You as a leader of the business itself will always have a greater level of bargaining power with the customer or consumer when you’re a B2C, as you set the rules of your own transactions; you often won’t be quite as desperate to land large sales and big-money partnerships for instance.

Negative aspects of B2C

There are negative points to running a company within a B2C environment, so be sure to consider them before making any finalised decisions.

Survival of the fittest –

It can be hard enough to simply survive as a B2C business, never mind being successful as one. You’ll have a huge amount of competition from other businesses and you will without doubt be entering a crowded marketplace. You’ll be entering a cut-throat race and starting in last position, so it’ll be you that is tasked with quickly finding an audience and connecting with them to the point where they agree to buy products and services from you with a high level of regularity.

You’ll need a great website –

Your business’ website will need to be capable of handling many orders at once; if it can’t perform in this way, you’ll struggle to see sales of any real value adding up. You need to be able to push your profit margins to the maximum and sales are not always easy to come by, so while you are able to get a lot through the door, ensure that your website can manage to push them over the line in bulk-like fashion.

Selling products online is always going to be a more convenient method for the customer themselves, than it is when visiting a physical store. They don’t have to actually leave their homes, as your shop will be on their laptop screen, or in the hands via a mobile phone; an eCommerce store can be visited from any device with an internet connection, at any time or place. However, if you cannot provide a suitable service through the use of your website, this convenience will obviously be lost.

Orders are generally of low value –

If you are comparing a B2C business with a B2B business venture, the B2B will always receive orders that are of much higher value than the B2C will ever get. This is because as a B2B you would likely be selling items in bulk and it would also often be expensive equipment of technology. This means that as a B2C you will unfortunately have to find many more customers than any B2B will ever have to, in order to keep your profits respectable and your venture afloat.

You’ll need to market more than a B2B –

The harsh but truthful reality of running a B2C business venture means that you will have to market yourself a lot more than any B2B would ever be required to. You simply won’t get as many repeat customers, so the word will need to be spread more about your business and what it is that it actually offers.

B2B firms that work successfully with clients will often continue to work with them once again and begin to develop some sort of partnership and brand loyalty towards each other; that does not normally happen with B2Cs as they are reliant on the general public to be their audience, rather than large corporations.
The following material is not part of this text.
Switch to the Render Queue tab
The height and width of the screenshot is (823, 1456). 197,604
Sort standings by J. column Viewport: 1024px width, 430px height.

How do I make the decision? 

If you’re currently the owner of a B2B business and you aren’t sure whether or not to make the transition to becoming a B2C model, it is probably best that you don’t go ahead and take that leap of faith. It is simply too much of a risk without first doing the proper research, finding out how it would help your company to grow in the future and not just make a quick buck over the short term.

Look into how it’ll help you as a brand and be sure that there is an audience which you’ll be able to instantly connect with; do not move from B2B to B2C without knowing where the sales are going to come from, it can be very difficult to generate them after all.